Fraud The Culprit For Higher Interchange Fees, Say Mastercard And Visa

August 25, 2022
The international card schemes have responded to the UK Treasury Select Committee’s investigation into recent increases in card transaction fees.

The international card schemes have responded to the UK Treasury Select Committee’s investigation into recent increases in card transaction fees.

Both companies have told a cross-party committee of UK parliamentarians that higher fees are justified by the greater risk of fraud in cross-border transactions and the costs incurred by banks to prevent and detect such crime.

“E-commerce cross-border transactions have unique characteristics, including a higher risk of fraud, and the need for greater vigilance and investment by issuers to ensure their security and efficiency,” said Visa.

Kelly Devine, Mastercard’s divisional president, said that cross-border interchange rates are higher than domestic interchange rates in part because of the value that merchants receive from being able to conduct secure cross-border transactions, as well as the increased functionality required and greater risks such as fraud to all parties that are associated with conducting cross-border, card-not-present transactions.

The card scheme further justified fee increases by stating that in the UK in 2019, although cross-border transactions only accounted for 11.8 percent of the value of all transactions, it accounted for 53.5 percent of the value of all fraud.

This, according to Mastercard, demonstrates how heavily fraud is driven by cross-border transactions compared with domestic transactions.

In addition, Devine said that interchange equates to a very small fee for merchants compared with the value that merchants receive from both domestic and overseas card transactions, the wider indirect and back-office costs that merchants incur to accept card payments and the cost of acceptance of other forms of payment, such as cash and buy now, pay later (BNPL).

Visa and Mastercard have also pointed out that they do not benefit directly from fee increases, as it is a customer’s card issuer, rather than the card payment system, which receives the additional revenue from interchange fees.

Mastercard and Visa were responding to a letter from the chair and Conservative MP Mel Stride, who appeared relatively unimpressed in his response.

“All businesses, particularly small and medium-sized firms, are facing rising costs on many fronts, and the increase in cross-border card fees will only add to these pressures,” said Stride. “It is vital that these businesses have every opportunity to succeed and are not burdened with disproportionate additional costs at this time.”
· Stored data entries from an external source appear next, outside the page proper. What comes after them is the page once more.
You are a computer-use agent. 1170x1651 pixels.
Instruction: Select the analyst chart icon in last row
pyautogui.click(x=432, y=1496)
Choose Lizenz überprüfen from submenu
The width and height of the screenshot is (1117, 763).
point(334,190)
The card schemes’ statements come in response to the Treasury Committee’s concerns about the impact of cross-border fee increases for businesses in the UK since its departure from the European Economic Area.
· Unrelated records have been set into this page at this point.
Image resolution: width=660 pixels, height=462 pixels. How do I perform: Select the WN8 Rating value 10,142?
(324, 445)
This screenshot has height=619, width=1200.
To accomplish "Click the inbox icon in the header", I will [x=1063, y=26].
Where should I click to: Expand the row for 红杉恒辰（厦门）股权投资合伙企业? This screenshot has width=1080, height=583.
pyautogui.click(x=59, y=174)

Mastercard and Visa are also facing questions from the UK’s Payment Systems Regulator (PSR) on this issue, with the regulator investigating cross-border interchange as part of its card fees review.

The PSR has previously told the Treasury Select Committee that it has not seen “evidence that shows that there have been significant changes in the costs” for card issuers that could justify the increase in fees.

The PSR also recently expressed concerns that these fee rises may demonstrate the market is “not working well” and “could result in higher prices paid by UK merchants and consumers”.